From the Carl Riseley profile below, return verbatim the stretch from "Born on the" through "2004 and 2005.".

→ **Excerpt provided**:
******

- Origin: Gold Coast, Queensland, Australia
- Genres: Pop, jazz
- Years active: 2007–present
- Label: Universal Music Australia
- Website: Official website

= Carl Riseley =

Australian singer

Carl Riseley (born 21 December 1982) is an Australian jazz and pop music singer.

==Early life and career origins==

Born on the Gold Coast in 1982, Riseley started out playing the cornet, and progressed to the trumpet when he was sixteen. Riseley joined The Royal Australian Navy band in April 2003, as a trumpeter. His singing career began in late 2003 when the Navy Rock Band were deployed on HMAS Tobruk to tour around Asia & Australia, but did not have a singer. The vacancy was filled by Riseley, who has remained a vocalist.

During his time with the Royal Australian Navy, Riseley was deployed in the Solomon Islands, and played for the troops in Iraq on New Year's Eve in 2004 and 2005.

******

→ **Data excerpts**:
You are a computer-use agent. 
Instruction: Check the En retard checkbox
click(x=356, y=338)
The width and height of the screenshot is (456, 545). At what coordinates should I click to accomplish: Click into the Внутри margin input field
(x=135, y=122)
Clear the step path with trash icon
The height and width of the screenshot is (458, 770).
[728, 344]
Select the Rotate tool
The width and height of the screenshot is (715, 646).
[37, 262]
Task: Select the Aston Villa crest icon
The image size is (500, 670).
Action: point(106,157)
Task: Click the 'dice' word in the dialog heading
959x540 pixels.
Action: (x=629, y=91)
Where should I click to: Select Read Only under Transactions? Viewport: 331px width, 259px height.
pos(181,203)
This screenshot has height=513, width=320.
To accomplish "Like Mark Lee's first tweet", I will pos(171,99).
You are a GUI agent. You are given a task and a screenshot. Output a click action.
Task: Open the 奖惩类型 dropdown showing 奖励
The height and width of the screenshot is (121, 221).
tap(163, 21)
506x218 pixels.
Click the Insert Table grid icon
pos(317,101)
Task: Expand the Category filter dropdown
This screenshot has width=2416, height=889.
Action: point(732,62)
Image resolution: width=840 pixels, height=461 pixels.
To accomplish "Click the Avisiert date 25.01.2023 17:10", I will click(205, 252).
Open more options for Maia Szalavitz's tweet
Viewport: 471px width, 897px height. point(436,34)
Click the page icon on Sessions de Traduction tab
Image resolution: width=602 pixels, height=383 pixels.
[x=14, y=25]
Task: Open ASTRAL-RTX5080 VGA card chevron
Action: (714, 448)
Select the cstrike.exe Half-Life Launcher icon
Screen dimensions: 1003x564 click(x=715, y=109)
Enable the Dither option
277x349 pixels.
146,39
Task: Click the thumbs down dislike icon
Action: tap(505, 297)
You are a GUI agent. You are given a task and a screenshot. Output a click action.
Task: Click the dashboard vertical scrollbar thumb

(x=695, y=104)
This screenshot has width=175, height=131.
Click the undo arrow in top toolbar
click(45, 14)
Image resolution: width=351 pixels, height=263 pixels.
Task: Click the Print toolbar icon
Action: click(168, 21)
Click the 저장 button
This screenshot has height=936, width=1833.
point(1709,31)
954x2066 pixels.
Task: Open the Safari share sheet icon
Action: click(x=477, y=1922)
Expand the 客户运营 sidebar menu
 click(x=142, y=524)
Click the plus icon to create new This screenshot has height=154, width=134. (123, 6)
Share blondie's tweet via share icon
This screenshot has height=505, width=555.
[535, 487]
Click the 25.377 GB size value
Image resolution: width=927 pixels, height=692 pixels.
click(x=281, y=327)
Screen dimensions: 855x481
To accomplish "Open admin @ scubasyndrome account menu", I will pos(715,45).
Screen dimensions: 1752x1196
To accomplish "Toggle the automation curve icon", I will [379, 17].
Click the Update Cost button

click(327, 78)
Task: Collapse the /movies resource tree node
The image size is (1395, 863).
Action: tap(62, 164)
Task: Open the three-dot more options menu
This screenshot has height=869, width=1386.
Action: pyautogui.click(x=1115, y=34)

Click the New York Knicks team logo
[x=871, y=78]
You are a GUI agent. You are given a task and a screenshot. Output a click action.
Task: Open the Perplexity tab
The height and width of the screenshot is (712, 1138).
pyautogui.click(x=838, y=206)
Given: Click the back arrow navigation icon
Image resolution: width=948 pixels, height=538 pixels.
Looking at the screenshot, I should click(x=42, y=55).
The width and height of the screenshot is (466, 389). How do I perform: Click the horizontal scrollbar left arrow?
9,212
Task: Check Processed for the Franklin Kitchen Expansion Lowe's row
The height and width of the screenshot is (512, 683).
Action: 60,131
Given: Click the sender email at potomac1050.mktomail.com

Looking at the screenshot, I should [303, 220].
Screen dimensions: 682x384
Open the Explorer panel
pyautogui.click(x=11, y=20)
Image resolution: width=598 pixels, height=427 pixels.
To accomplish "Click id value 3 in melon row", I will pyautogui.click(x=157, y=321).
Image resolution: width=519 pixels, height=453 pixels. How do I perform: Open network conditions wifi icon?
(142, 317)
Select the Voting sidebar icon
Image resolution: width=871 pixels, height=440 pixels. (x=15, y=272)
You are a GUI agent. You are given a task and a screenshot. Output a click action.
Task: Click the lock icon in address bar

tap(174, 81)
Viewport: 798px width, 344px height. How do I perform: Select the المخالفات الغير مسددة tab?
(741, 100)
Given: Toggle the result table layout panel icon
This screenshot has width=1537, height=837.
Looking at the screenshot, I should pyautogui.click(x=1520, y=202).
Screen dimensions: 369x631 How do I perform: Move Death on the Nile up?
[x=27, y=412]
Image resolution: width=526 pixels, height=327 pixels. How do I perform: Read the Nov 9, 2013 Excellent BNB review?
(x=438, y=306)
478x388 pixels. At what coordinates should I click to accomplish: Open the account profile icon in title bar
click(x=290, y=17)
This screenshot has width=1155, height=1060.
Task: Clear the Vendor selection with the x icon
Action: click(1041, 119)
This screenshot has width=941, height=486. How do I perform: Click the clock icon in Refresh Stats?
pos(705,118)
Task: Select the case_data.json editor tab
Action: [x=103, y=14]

******

→ **Correct response**:
Born on the Gold Coast in 1982, Riseley started out playing the cornet, and progressed to the trumpet when he was sixteen. Riseley joined The Royal Australian Navy band in April 2003, as a trumpeter. His singing career began in late 2003 when the Navy Rock Band were deployed on HMAS Tobruk to tour around Asia & Australia, but did not have a singer. The vacancy was filled by Riseley, who has remained a vocalist.

During his time with the Royal Australian Navy, Riseley was deployed in the Solomon Islands, and played for the troops in Iraq on New Year's Eve in 2004 and 2005.